[JURIST] The Oklahoma Court of Criminal Appeals [official website] on Friday unanimously granted a request [petition, PDF] from Attorney General Scott Pruitt [official website] to halt all of the state’s scheduled executions to allow for an investigation [press release] into why the prison received incorrect lethal injection drugs. Addressing the issue, Pruitt said:
The state owes it to the people of Oklahoma to ensure that, on their behalf, it can properly and lawfully administer the sentence of death imposed by juries for the most heinous crimes. Not until shortly before the scheduled execution did the Department of Corrections notify my office that it did not obtain the necessary drugs to carry out the execution in accordance with the protocol.
The court issued indefinite stays of execution for Richard Glossip, Benjamin Cole and John Grant, all previously scheduled to die in October.
Use of the death penalty [JURIST news archive] has been a controversial issue throughout the US and internationally.
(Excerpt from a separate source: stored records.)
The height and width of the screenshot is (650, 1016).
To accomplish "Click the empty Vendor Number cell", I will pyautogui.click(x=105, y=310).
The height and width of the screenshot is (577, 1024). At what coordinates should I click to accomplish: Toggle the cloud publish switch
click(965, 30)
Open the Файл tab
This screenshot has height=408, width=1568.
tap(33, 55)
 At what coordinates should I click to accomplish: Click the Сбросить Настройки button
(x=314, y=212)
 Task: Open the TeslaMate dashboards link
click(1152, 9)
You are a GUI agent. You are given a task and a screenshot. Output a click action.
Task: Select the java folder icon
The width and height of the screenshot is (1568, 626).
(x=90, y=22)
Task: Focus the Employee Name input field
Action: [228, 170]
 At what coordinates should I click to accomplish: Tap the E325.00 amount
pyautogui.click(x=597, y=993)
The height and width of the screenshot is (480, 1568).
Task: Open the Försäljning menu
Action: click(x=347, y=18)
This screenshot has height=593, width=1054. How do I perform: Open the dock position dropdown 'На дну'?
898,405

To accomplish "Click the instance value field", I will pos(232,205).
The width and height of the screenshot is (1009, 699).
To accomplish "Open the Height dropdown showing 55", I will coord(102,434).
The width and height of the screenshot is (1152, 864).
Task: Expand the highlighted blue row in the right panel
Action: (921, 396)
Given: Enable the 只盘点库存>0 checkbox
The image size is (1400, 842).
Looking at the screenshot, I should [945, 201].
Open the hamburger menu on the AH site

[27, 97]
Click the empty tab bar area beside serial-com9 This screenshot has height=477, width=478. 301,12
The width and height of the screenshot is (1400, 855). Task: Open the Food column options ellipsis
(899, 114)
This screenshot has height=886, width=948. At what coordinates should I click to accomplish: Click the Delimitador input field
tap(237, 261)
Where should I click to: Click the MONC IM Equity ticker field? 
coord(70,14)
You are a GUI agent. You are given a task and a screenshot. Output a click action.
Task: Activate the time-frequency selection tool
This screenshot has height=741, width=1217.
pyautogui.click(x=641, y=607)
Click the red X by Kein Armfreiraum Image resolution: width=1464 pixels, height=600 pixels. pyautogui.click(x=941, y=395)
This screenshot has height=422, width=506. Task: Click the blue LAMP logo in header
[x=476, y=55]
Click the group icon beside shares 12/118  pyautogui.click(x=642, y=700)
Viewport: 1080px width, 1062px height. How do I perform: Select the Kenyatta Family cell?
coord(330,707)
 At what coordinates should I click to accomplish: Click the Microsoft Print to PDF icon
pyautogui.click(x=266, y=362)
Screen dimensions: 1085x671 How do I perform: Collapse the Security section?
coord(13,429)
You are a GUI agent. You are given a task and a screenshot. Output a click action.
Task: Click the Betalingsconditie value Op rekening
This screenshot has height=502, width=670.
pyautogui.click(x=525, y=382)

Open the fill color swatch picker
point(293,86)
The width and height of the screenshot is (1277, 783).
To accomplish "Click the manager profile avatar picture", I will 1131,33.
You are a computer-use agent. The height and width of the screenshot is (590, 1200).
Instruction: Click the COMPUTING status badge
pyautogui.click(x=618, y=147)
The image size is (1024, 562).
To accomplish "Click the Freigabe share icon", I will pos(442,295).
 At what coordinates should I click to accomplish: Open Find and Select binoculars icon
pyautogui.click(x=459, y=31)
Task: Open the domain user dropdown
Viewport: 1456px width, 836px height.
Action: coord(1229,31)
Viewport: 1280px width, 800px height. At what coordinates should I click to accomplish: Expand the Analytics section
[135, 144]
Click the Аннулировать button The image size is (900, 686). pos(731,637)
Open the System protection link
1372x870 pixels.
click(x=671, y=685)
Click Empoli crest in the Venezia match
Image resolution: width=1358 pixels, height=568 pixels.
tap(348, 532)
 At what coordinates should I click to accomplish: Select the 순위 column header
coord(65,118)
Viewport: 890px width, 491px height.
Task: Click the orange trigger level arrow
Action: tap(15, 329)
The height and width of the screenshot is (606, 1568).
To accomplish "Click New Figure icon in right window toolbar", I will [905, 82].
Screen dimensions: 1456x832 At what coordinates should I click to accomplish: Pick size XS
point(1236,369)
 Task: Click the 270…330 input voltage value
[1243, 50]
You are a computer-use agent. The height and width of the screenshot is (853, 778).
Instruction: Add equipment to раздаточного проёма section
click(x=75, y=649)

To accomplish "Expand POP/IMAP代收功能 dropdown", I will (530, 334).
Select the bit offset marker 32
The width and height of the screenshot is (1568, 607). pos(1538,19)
Oklahoma became the epicenter [JURIST report] of the lethal injection drug debate last year after the death of Clayton Lockett, a death row inmate who died of an apparent heart attack minutes after doctors called off a failed attempt to execute him.. The Oklahoma Court of Criminal Appeals [official website] granted a stay of execution [JURIST report] earlier in September for Glossip, hours before he was scheduled for lethal injection. Glossip has always maintained his innocence and requested the emergency stay as well as a motion for an evidentiary hearing due to alleged new evidence. In May Nebraska lawmakers overrode [JURIST report] Governor Pete Ricketts’ veto on repealing the death penalty. In April the Tennessee Supreme Court postponed the execution [JURIST report] of four inmates on death row while it determines whether current protocols are constitutional, effectively halting all executions in the state.